Dependency-based target representations have received much attention in parsing research of at least the past decade, in part because they offer a comparatively easy-to-use interface to grammatical structure.  Over an even longer period, the formal and linguistic foundations of syntactico-semantic dependency analysis have continously evolved, and there is considerable variation across representations schemes in use today—even within a single language.

For English, for example, the so-called LTH format (named after the Faculty of Engineering at Lund University) defined by Johansson & Nugues (2007) was used for the 2007, 2008, and 2009 shared tasks of the Conference on Natural Language Learning (CoNLL).  Subsequently, the family of Stanford Dependencies (SD) proposed by de Marneffe and Manning (2008) enjoyed wide popularity.  And more recently, the Semantic Dependency Parsing (SDP) and Universal Dependencies (UD) representations summarized by Oepen et al. (2016) and Nivre et al. (2016), respectively, further increase diversity—as target representations in parsing tasks at the 2014 and 2015 Semantic Evaluation Exercises and for the 2017 CoNLL shared task, respectively.

For each of these representations (and others), detailed intrinsic evaluation reports are available that allow one to estimate parser performance, for example in terms of average dependency accuracy and speed, for different types of input text. These reports, however, are difficult to compare across types of representations (and sometimes different selections of test data), and they fail to provide insights into the actual utility of the various representations for downstream tasks that use grammatical analysis as a pre-processing step.  Two notable exceptions to this observation are the extrinsic evaluation studies by Miyao et al. (2009) and Elming et al. (2013), which seek to determine the contributions of differents types of dependency representations to a variety of downstream tasks.

The purpose of the First Shared Task on Extrinsic Parser Evaluation (EPE 2017) is to shed more light on the downstream utility of various representations (at the available levels of accuracy for different parsers), i.e. to seek to contrastively isolate the relative contributions of each type of representation (and corresponding parsing systems) to a selection of state-of-the-art downstream systems (which use different types of text, i.e. exhibit broad domain and genre variation).
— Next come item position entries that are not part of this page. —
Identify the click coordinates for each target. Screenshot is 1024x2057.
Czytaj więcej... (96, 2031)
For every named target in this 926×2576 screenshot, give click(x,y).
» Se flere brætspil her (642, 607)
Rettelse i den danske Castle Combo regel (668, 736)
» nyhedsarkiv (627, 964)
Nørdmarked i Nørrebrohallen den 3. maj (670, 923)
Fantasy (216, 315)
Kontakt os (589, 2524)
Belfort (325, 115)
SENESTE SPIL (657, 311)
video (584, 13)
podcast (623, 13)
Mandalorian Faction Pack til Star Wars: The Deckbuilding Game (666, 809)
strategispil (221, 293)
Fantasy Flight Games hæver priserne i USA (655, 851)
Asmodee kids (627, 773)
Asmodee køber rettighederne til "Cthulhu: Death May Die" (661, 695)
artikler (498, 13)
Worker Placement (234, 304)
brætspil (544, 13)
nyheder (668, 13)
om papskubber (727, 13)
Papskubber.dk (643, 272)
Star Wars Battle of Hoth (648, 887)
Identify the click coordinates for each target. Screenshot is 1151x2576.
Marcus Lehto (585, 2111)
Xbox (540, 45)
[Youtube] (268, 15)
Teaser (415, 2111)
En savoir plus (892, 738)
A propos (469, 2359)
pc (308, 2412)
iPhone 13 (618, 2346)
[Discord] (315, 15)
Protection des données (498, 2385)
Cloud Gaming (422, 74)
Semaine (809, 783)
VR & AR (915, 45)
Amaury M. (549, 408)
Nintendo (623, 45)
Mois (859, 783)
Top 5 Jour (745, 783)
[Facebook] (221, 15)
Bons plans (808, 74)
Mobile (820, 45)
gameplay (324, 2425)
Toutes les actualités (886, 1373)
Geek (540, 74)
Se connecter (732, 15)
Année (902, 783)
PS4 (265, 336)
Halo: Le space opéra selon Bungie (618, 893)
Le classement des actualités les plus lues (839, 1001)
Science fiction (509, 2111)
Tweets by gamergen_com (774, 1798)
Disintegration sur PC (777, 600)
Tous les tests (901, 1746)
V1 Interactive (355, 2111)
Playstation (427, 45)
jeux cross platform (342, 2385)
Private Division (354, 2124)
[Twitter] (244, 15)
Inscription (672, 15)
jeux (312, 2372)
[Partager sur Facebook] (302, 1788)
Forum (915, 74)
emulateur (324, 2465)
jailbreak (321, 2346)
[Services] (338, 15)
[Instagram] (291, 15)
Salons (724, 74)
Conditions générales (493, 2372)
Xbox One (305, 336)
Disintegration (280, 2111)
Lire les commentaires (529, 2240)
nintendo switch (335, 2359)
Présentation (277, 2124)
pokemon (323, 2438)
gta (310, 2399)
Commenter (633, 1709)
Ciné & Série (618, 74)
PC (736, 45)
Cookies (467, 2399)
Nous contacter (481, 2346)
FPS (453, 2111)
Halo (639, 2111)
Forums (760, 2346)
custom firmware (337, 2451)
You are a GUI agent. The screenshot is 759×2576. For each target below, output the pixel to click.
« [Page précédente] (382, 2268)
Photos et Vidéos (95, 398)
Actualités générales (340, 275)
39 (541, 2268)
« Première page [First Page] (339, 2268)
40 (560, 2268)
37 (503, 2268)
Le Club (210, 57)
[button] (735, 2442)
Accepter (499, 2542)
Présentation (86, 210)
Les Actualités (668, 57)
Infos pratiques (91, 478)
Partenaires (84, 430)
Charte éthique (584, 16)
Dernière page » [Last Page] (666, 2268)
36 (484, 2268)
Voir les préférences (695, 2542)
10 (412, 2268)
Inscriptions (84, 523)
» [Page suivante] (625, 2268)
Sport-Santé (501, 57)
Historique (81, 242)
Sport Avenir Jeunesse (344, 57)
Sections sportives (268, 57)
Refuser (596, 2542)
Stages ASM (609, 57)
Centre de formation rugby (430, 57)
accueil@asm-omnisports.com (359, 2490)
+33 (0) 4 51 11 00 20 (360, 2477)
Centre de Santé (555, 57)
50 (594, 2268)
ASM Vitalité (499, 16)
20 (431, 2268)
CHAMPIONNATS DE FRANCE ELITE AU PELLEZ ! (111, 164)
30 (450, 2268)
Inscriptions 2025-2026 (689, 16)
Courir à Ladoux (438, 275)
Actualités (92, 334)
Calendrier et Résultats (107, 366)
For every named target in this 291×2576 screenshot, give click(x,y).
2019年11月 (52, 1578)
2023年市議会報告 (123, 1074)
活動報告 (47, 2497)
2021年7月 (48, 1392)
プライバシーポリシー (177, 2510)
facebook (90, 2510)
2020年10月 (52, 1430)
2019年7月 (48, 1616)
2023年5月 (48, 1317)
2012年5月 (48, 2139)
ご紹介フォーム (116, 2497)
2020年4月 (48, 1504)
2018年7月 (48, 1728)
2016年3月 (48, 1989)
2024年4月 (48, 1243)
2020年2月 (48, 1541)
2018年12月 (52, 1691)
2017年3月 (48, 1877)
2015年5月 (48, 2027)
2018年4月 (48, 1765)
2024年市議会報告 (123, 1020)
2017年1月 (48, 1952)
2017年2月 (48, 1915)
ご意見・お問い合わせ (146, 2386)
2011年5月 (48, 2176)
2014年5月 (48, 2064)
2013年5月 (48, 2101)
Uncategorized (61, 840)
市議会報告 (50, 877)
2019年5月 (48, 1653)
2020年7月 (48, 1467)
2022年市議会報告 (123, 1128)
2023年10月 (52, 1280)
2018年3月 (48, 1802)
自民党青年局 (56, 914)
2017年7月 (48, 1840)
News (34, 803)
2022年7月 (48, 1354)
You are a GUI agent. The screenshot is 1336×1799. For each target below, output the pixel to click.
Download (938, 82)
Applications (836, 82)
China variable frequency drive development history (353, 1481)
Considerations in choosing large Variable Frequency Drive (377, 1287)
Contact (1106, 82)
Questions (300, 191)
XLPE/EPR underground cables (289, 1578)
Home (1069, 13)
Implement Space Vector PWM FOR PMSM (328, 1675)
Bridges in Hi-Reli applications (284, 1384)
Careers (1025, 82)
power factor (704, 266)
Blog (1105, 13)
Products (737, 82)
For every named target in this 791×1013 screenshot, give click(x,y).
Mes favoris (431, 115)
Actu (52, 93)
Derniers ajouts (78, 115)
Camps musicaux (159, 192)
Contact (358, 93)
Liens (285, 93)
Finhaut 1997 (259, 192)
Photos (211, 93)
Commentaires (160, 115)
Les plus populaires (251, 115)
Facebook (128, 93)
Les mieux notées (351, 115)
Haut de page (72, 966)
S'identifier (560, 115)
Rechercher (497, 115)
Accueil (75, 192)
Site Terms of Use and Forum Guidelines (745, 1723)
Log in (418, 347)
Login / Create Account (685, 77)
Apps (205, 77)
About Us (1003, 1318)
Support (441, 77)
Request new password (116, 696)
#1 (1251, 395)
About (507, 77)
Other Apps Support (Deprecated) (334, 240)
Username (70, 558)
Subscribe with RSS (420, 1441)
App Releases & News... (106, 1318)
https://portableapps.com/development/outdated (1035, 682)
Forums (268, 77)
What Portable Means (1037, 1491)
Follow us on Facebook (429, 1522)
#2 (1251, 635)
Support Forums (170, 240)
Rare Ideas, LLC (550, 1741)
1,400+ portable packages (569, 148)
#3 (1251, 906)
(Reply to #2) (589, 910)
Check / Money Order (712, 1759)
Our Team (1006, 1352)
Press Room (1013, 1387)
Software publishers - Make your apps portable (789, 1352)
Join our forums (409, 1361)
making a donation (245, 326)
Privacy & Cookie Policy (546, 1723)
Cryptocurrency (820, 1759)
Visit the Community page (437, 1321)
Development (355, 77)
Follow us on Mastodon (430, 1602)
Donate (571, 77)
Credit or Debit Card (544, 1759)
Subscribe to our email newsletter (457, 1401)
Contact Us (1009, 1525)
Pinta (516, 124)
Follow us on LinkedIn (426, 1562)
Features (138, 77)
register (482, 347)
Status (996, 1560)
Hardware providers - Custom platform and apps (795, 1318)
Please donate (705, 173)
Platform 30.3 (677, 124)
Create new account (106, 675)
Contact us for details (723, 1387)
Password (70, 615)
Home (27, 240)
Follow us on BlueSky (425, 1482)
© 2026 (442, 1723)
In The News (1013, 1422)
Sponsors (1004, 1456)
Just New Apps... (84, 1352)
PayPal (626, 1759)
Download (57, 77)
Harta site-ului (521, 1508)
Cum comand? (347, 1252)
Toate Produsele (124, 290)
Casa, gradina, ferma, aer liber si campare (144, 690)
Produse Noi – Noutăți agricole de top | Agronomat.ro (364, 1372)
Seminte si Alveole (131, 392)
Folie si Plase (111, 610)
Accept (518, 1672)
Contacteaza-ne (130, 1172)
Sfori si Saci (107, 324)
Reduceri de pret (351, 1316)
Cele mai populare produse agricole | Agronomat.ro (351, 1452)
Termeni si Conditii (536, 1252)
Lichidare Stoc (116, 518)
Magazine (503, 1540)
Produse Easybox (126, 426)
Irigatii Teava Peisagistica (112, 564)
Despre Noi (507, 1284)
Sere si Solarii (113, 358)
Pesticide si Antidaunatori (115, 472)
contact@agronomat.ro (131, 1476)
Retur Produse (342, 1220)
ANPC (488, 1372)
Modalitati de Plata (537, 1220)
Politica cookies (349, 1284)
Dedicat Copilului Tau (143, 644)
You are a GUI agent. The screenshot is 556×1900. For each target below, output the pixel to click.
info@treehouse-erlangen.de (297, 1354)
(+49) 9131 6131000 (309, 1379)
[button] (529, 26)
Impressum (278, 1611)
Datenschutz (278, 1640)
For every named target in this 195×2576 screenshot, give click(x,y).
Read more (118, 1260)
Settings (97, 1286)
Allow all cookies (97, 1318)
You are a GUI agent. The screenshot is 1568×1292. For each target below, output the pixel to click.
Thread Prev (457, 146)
Please see the 2017 task page for further information on the task set-up and call for participation.

A Few Examples

Following are some example graphs (for a simplification of sentence #20209013 from the venerable Wall Street Journal Corpus), first in the LTH representation.  Formally, this graph is a rooted tree, i.e. every node is reachable from a distinguished root node by exactly one directed path.  Function words frequently are heads (e.g. the copula and infinitival particle), and dependency relations are syntactic in nature, for example distinguishing the subject and predicative complement to the copula.

In contrast, the UD representation, while also syntactic in nature, shows a preference for content words (rather than function words) as heads, e.g. the predicative adjective impossible rather than the copula. Following is an analysis in UD version 2.0, taking advantage of so-called ‘enhanced’ dependencies, which can introduce reentrant nodes into the graph, e.g. at technique, which is annotated as both the subject of the adjective as well as as the object of apply.

In contrast, the following two semantic dependency graphs (in the so-called DM and PSD variants, respectively, from the SDP collection) are neither connected nor rooted trees, i.e. some of the surface nodes are structurally isolated, and for other nodes there are multiple incoming edges. Semantically, technique arguably is dependent on the determiner (the quantificational locus), the modifier similar, and the predicate apply. Conversely, the predicative copula, infinitival to, and the vacuous preposition marking the deep object of apply can be argued to not have a semantic contribution of their own.

For the same sentence, the PSD graph has many of the same dependency edges (albeit using a different labeling scheme and inverse directionality in a few cases), but it analyzes the predicative copula as semantically contentful and does not treat almost as scoping over the entire graph.